On the MMI day, a group of candidates rotated through five, two-examiner stations, each lasting 10 minutes and consisting of 5 minutes for the PBQ and then 5 minutes for the SQ. There was a one-minute break between the stations. On all 3 MMI days, the session began at 9:00 am, and finished within the same morning depending on the number of candidates. To implement the selection procedure smoothly and uniformly on all 3 days, a combination of two examiners (a pair), for a given station was fixed. After completion of all MMI stations, each candidate met programme directors (not the MMI examiners) of applying specialties. This final 30-minute informal session was held for recruitment, rather than for selection purposes, as it provided detailed information about the programme and answers to candidates’ questions.

Post-MMI surveys

At the end of the whole schedule, all candidates and examiners were asked to complete an anonymous brief quantitative and qualitative post-MMI survey.

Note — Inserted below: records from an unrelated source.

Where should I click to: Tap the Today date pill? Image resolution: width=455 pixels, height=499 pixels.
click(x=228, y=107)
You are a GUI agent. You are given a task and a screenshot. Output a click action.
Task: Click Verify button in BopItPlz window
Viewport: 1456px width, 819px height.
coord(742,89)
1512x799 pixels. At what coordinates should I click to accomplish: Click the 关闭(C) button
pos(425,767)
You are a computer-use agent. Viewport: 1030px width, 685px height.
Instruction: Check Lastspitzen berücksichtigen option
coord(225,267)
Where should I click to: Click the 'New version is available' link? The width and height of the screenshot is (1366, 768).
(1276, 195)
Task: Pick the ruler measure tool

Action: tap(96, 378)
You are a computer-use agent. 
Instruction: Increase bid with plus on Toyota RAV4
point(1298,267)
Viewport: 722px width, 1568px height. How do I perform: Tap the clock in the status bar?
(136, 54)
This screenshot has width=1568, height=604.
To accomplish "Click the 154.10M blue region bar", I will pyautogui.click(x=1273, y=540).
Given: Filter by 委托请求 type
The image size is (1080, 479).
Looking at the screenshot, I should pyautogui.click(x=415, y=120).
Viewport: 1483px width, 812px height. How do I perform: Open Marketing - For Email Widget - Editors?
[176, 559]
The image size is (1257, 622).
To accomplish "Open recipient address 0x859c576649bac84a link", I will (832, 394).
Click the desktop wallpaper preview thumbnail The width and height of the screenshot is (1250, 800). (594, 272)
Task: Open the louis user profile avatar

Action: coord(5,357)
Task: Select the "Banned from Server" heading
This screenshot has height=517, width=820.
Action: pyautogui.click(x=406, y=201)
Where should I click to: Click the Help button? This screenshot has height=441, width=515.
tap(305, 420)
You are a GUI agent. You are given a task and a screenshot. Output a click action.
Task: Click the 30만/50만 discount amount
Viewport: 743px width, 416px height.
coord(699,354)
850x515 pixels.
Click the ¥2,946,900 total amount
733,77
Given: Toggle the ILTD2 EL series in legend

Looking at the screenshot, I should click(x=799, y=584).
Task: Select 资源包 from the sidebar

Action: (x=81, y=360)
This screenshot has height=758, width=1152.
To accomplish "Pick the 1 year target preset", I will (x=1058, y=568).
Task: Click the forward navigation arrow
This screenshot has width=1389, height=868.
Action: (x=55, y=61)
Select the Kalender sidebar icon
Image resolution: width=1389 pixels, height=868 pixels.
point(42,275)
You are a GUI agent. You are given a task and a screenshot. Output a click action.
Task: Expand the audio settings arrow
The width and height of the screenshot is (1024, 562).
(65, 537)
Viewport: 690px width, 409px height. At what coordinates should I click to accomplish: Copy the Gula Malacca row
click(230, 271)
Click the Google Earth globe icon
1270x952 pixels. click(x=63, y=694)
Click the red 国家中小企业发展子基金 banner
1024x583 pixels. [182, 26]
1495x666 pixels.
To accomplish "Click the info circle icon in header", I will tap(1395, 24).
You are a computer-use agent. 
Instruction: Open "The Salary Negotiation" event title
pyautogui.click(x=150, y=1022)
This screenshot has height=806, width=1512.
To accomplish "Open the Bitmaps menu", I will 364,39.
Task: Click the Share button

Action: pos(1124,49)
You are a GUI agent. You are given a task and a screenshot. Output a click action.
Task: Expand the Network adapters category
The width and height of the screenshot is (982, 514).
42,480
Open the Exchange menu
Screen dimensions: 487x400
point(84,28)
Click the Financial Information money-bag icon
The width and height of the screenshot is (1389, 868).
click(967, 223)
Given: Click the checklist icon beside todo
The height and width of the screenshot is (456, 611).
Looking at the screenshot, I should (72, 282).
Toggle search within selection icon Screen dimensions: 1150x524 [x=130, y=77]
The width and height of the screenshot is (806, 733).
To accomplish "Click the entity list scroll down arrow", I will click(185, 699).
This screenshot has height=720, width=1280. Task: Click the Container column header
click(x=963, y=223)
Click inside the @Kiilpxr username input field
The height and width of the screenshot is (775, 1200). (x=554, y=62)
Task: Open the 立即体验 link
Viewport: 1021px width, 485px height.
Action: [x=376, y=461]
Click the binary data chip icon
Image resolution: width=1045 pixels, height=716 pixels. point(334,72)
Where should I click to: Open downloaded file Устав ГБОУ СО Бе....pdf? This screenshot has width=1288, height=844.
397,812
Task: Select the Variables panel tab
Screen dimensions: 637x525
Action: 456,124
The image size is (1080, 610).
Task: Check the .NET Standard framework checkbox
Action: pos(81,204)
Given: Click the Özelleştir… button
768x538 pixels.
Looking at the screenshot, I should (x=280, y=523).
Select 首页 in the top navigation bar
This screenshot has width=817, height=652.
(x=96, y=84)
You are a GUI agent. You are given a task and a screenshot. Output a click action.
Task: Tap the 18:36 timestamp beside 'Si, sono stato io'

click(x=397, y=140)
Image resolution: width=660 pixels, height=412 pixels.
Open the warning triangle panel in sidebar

The survey items probed: the candidates’ satisfaction with the abilities that were assessed, and the examiners’ opinion about the accuracy of assessing these abilities based on the PBQ and the SQ formats, as well as based on the overall examination; adequacy of time for the both formats; comparison of easiness of answering or questioning both formats; and fairness of the MMI on the whole, compared to the previously experienced selection SSPI. All responses were recorded using a 4-point Likert scale, with 1, 2, 3, and 4 indicating disagree, rather more in disagreement, rather more in agreement, and agree, respectively. Space for free comments was added. Both candidates and examiners were informed that individual survey answers would be kept confidential, and survey results would never affect any selection decision.

Data analyses

The MMI scores were analysed with mGENOVA software (Version. 2.1) for multivariate Generalisability (G) and Decision (D) studies. The multivariate model for each PBQ and SQ format was:

c·×e·:s·

c: candidate, e: examiners, s: stations, •: ratings (the fixed facet)

The ratings were considered as a fixed effect, since the three rating rubrics were considered as the universe under consideration, and were used in all stations. Hence, the generalisation over ratings was not required.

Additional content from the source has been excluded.